Demand for byproduct equipment on the rise among aquaculture firms
Denmark-headquartered pump and mixer manufacturer Landia is championing the ensiling process for aquaculture, wherein formic acid is used to produce fish silage from fish byproducts. The process is proving to be one of the most effective methods of killing bacteria and eliminating the risk of infection from fish that don’t survive rearing facilities, the company said in a recent press release.
The aquaculture industry has been turning its attention to biosecurity and the value of byproducts as technological capacities have increased, thus creating market demand for devices such as an ensiling unit, according to Landia’s Jesper Borch Svendsen.
“Today’s breeders are far more likely to install an ensiling unit (buffer tank), which will then make it possible for the end-product to be used, for example, as a key health-boosting ingredient for pet food. In some cases, a pasteurization stage (tank) can be added so that fish waste can also be used as a fertilizer or fuel for a biogas plant,” Svendsen said.
An aquaculture company located on one of Scotland’s Outer Hebrides islands has installed an ensiling unit from Landia, and uses the device to create biogas from large volumes of waste salmon, Svendsen noted.

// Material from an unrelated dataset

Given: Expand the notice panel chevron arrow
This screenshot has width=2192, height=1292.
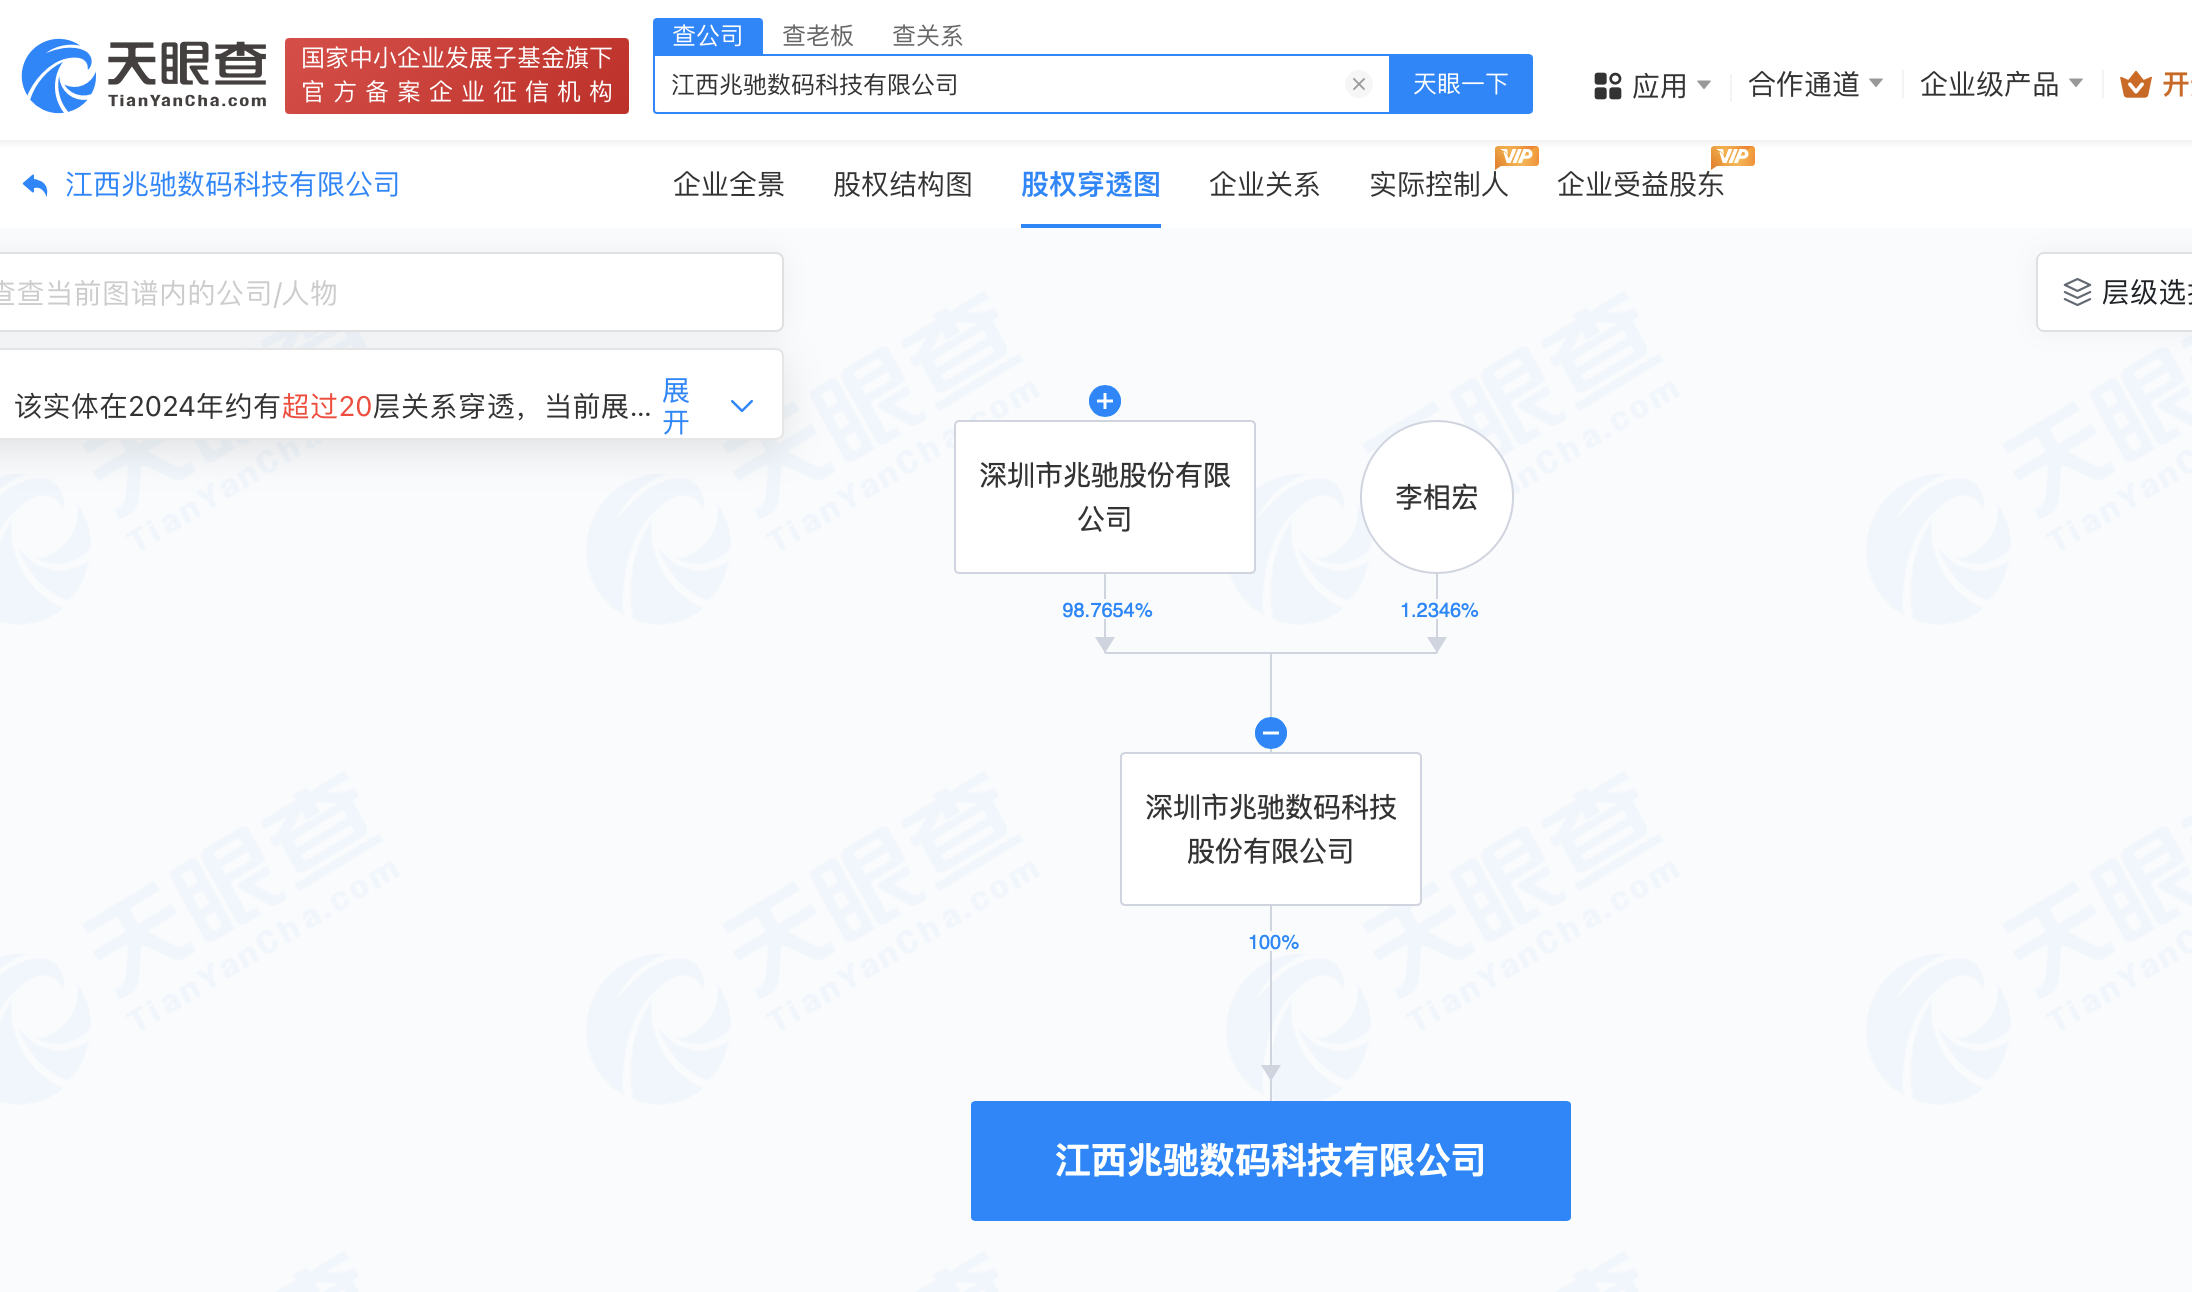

To meet U.K. regulations, pasteurization is carried out for an hour at 70 degrees Celsius as part of the fish farmer’s ensiling process, he added.
“The process has proved very successful, creating a win-win partnership for the local fish businesses and for the island’s biogas plant, but it is fair to say that without the ongoing help from us as supplier, it may not have accelerated as much as it has. We all need advice and hands-on help from time to time,” Svendsen said.
Faroe Islands-based P/F Luna also recently received a new ensiling unit from Landia. As a means to withstand the acidic environment, all pump parts that come in direct contact with salmon waste have been forged in acid-proof stainless steel, the manufacturer said. Ensiling and pasteurization of fish waste is also proving increasingly popular in Canada, according to Landia.